My exH (upwBPD) is to take the wedding service of our mutual friend.

I was really looking forward to the wedding as there will be many friends there who I have not seen in a long time plus I'm really excited for the bride and groom as they are a great couple.  We've known the groom for nearly 30 years.

I'm just not sure I can sit through a service with my exH talking about marriage and vows whilst I and his new wife sit in the wedding party!  He just left (after 10+ reconciliations) last October and was married 8 months later to someone he dated for less than six months.  The first time we split, he wanted back and told me that his marriage vows were sacred - he was dating someone 8 weeks later and would have married her had we been divorced.  He's a perfect choice for the wedding from my friends' point of view as he really makes the service special (I should know - I sat in many a pew on my own whilst he took relatives' and friends' weddings over the last 25 years).

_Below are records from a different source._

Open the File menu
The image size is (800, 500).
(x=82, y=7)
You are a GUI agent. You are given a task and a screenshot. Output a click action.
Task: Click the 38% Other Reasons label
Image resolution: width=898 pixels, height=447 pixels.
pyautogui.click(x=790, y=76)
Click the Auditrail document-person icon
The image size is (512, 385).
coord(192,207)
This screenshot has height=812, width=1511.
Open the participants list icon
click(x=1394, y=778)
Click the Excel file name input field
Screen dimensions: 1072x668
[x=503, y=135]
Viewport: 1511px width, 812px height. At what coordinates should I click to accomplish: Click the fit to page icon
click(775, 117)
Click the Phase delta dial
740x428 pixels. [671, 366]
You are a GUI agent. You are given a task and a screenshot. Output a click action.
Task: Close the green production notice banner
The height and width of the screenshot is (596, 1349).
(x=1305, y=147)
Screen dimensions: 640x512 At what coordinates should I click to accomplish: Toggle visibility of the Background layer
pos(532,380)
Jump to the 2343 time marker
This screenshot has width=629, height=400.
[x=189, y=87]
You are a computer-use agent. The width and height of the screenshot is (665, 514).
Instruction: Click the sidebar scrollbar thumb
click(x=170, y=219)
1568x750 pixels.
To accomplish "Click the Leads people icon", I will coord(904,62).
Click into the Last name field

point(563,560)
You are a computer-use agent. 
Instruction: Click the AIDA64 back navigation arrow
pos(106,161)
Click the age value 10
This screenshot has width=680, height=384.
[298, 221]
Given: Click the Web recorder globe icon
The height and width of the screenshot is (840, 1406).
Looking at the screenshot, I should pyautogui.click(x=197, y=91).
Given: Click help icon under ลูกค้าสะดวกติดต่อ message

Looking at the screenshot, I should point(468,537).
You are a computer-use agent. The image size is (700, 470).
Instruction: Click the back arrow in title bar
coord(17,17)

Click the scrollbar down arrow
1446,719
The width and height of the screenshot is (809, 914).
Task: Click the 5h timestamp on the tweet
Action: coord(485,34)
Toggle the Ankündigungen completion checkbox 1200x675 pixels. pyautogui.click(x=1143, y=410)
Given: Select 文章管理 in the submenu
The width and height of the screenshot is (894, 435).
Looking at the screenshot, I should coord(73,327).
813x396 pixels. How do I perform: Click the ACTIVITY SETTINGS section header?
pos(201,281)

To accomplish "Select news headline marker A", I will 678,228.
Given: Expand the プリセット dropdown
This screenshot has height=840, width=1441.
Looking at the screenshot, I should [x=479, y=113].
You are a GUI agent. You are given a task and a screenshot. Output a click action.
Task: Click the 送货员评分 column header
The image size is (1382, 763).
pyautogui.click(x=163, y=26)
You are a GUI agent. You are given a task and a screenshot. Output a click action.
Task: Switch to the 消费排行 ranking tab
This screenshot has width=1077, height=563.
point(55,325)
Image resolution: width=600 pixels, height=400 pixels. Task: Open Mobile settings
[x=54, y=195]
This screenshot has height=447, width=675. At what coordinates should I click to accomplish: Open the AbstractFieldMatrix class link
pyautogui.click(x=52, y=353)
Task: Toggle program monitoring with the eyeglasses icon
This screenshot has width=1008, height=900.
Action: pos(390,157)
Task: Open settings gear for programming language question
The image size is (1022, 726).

Our friends are aware of our comings and goings but they think of him as a bit mixed up.  I don't think they realise just how traumatic the last years have been, partly because I've defended ex in the past.   I don't want to look (a) petty or (b) pathetic if I don't turn up.  I'm angry that he gets to go and be happy with a new partner and have the attention as the person taking the service when I'll be either sitting there feeling like throwing up or somewhere else completely avoiding the whole situation.  I don't want people feeling sorry for me (doing that enough for myself at times!)

I really want to be someone who can go to the wedding, remain dignified and civil, and hopefully enjoy time with old friends and a dance or two but I am dreading it.  I've not yet met his new wife - no idea what she even looks like - and I don't want to meet her for first time when exH is taking the wedding service.  I googled her to see if I could find a picture of her on her work website and saw a photo of her and my exH signing the wedding register at their own ceremony!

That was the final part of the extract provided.